その中で、長野キャリア形成・リスキリング支援センターの方からジョブ・カードの作成支援とキャリアコンサルティングを受けられるセルフ・キャリアドックの説明を受けました。セルフ・キャリアドックを通して、社員が自己の棚卸しを行い、客観的に自分を見つめ直すことで今後のキャリアについて明確にするとともに、社内では話しづらい悩みやキャリアについての相談を社外の第三者に相談する機会を得ることができ、それを通じて従業員満足度の向上を図ることができることを期待し導入を決めました。
取組内容と効果
中間層にジョブ・カード作成、キャリア研修およびキャリアコンサルティングを実施し、主体的なキャリア形成支援と自己理解の深化へ
今回の取組は、主任層および部課長(マネージャー)層を対象としました。主体的なキャリア形成に向けて、まずは、ジョブ・カード作成を通じて自己理解を深め、社員が自分自身の強みや弱みを再認識した上で、どのような役割を会社から期待されているのか、また、自分らしさをどう活かしていくかを考える機会としました。
また、キャリアコンサルティングを通じて、期待された役割の中で自分らしさをどのように活かしていくのかを考えました。これらにより、自分の強みや考えを整理し、自身のキャリアについての明確化が進み、今後の働き方やキャリアプランを考える機会となりました。

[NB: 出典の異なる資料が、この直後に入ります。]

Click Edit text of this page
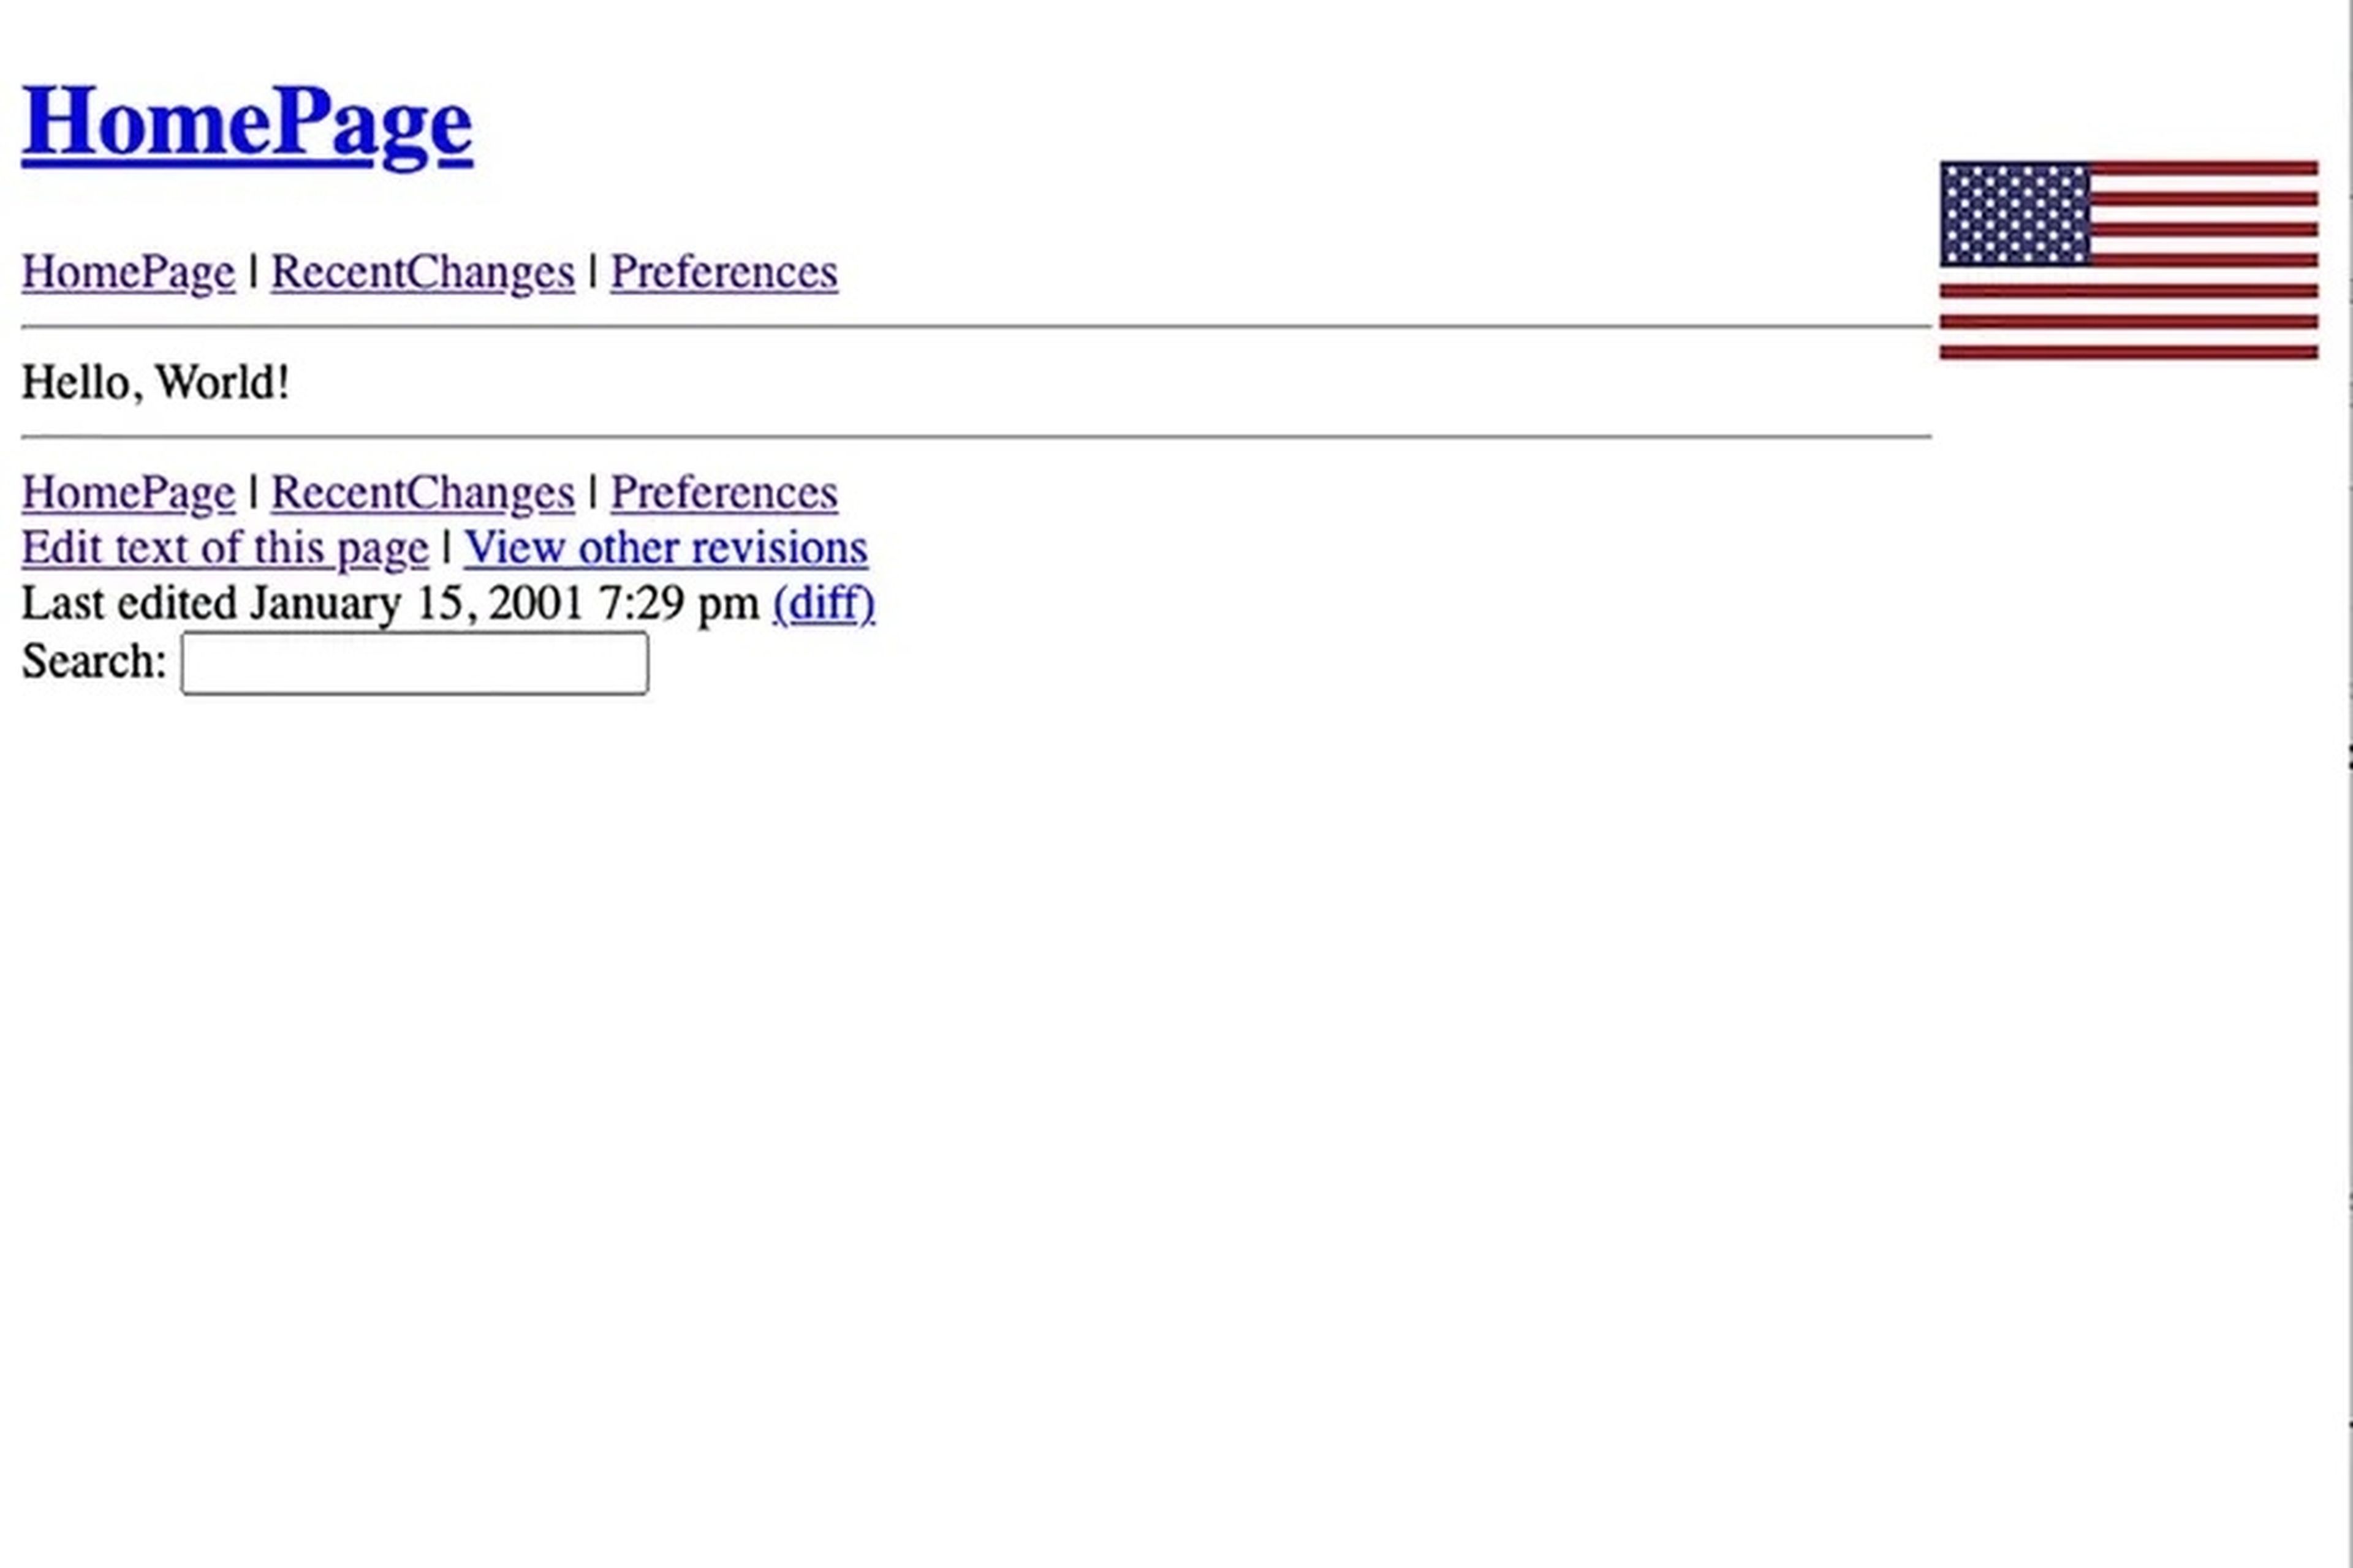Image resolution: width=2353 pixels, height=1568 pixels. tap(224, 546)
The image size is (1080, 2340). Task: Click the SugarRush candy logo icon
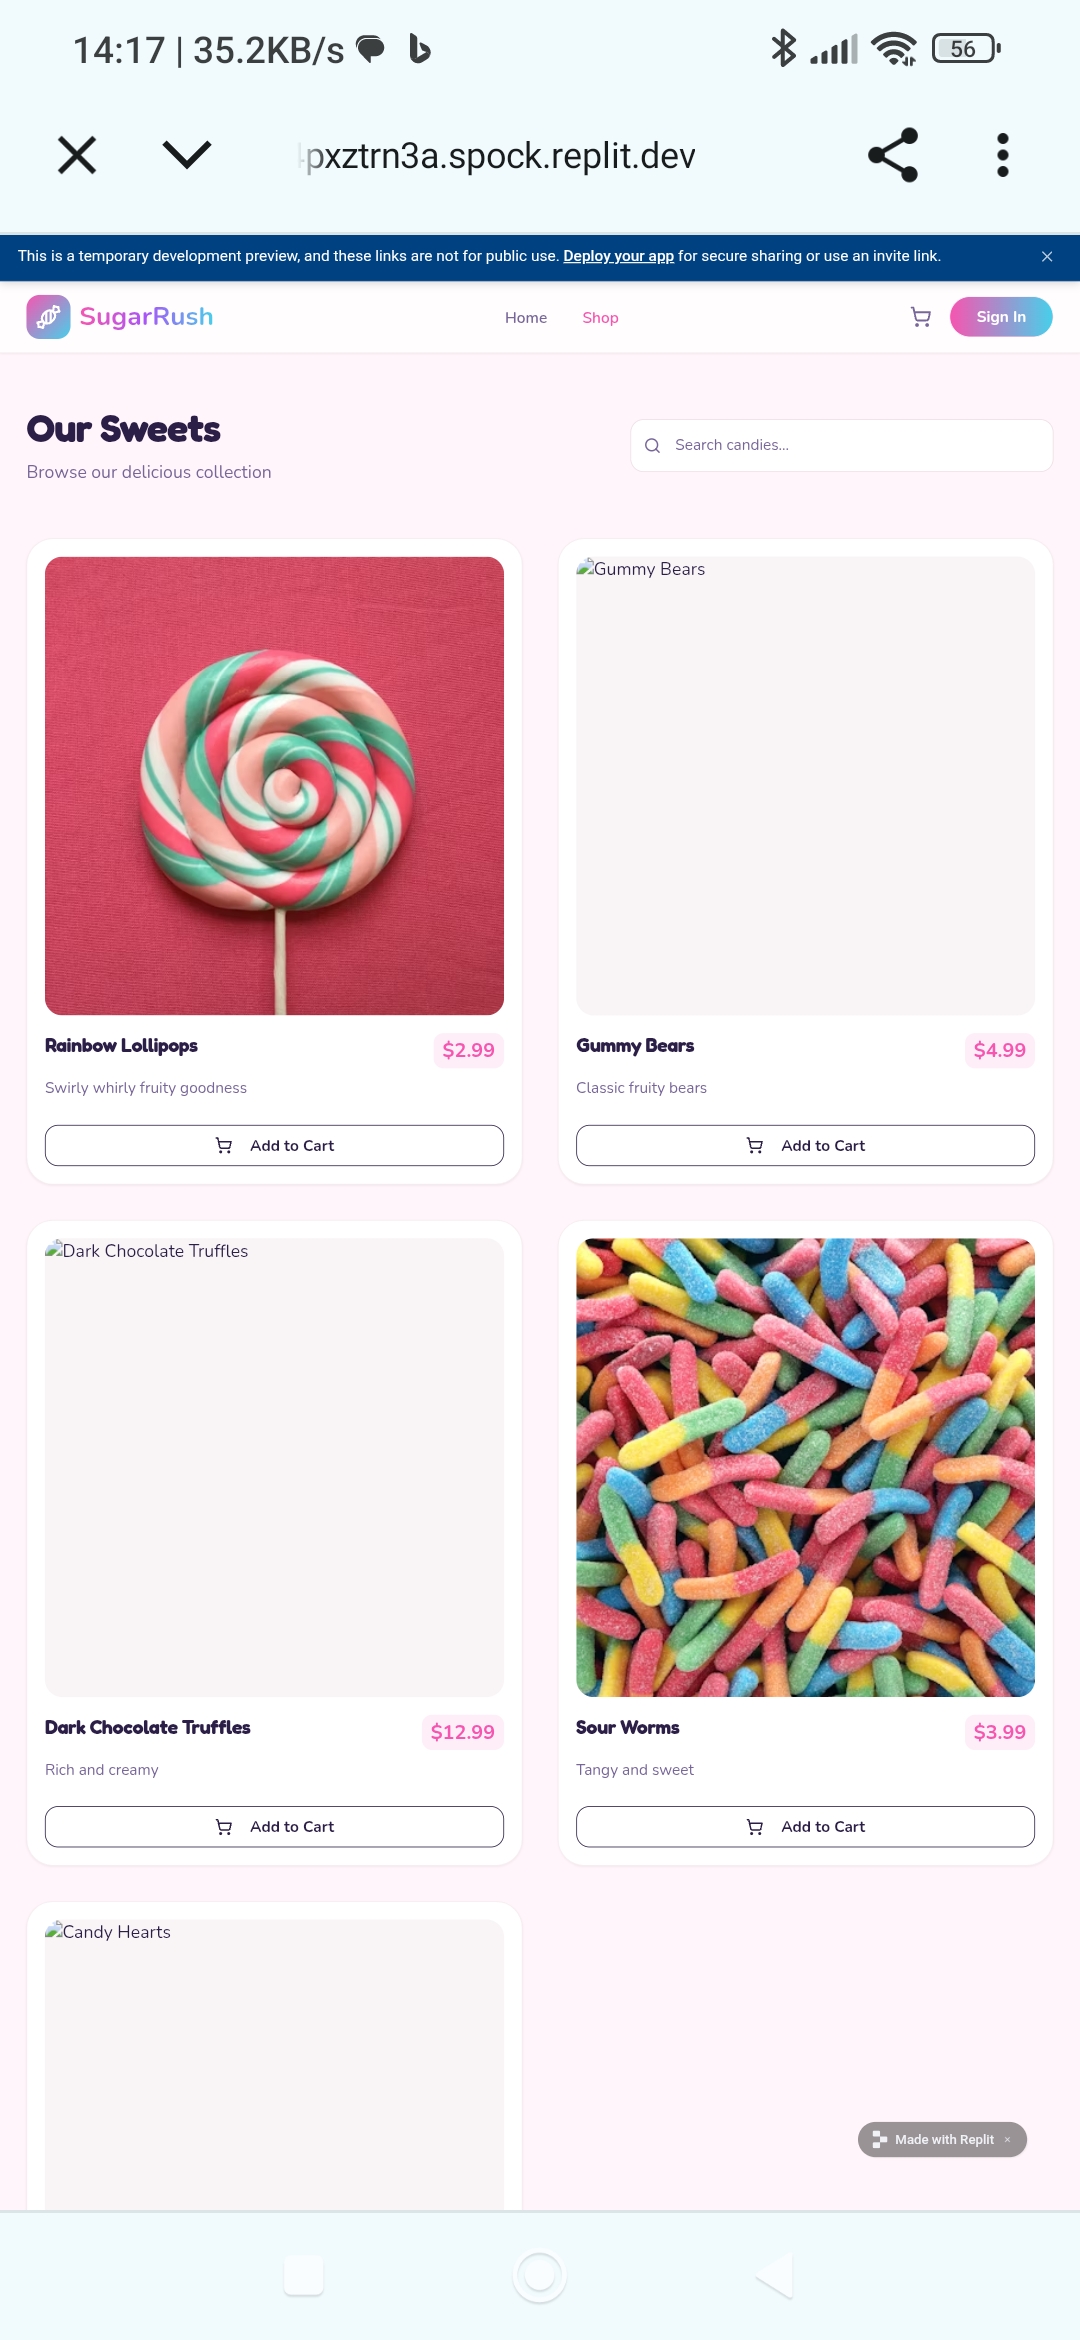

セルフ・キャリアドックでは、自分が目指す方向性の再確認が行われた事で、このプロセスを通じて、社員は自分自身を見つめ直し、改めて求められている役割への気づきを得ることができたと考えています。面談後のアンケートでも、「見つめ直すきっかけとなった」「自分の強みを引き出してもらった」「取り組むべきことが少しわかった」との声があり、参加者が今を肯定された事で自分が今、何を求められ、これから何を成していくのか、この先をどうしていくべきなのかの意識が芽生えたことがうかがえました。今後、期待された役割の中から自分の強みを活かしていきいきと活躍する事を期待したいと思います。
今後の取組
従業員満足度向上と組織活性化の取り組みにより顧客満足度の向上へ
今回の試行結果から従業員満足度の向上には、自己成長を促進する仕組みの充実、社内コミュニケーションの円滑化、そして会社の将来ビジョンを明確にし、社員と共有することが重要であると感じました。これらを踏まえ、自律的なキャリア形成を促進していきたいと考えます。具体的には、資格制度の見直しと充実を図り、その周知を徹底するとともに、社内でのポジティブな声掛けやコミュニケーション機会を創出していきます。また、企業理念や将来ビジョンを明確化し、従業員が安心して働ける環境作りを進めます。さらに、リーダーや主任クラスの研修を充実させることで、言いづらいことも言い合える関係構築を目指し、組織の一体感を強化していきたいと考えています。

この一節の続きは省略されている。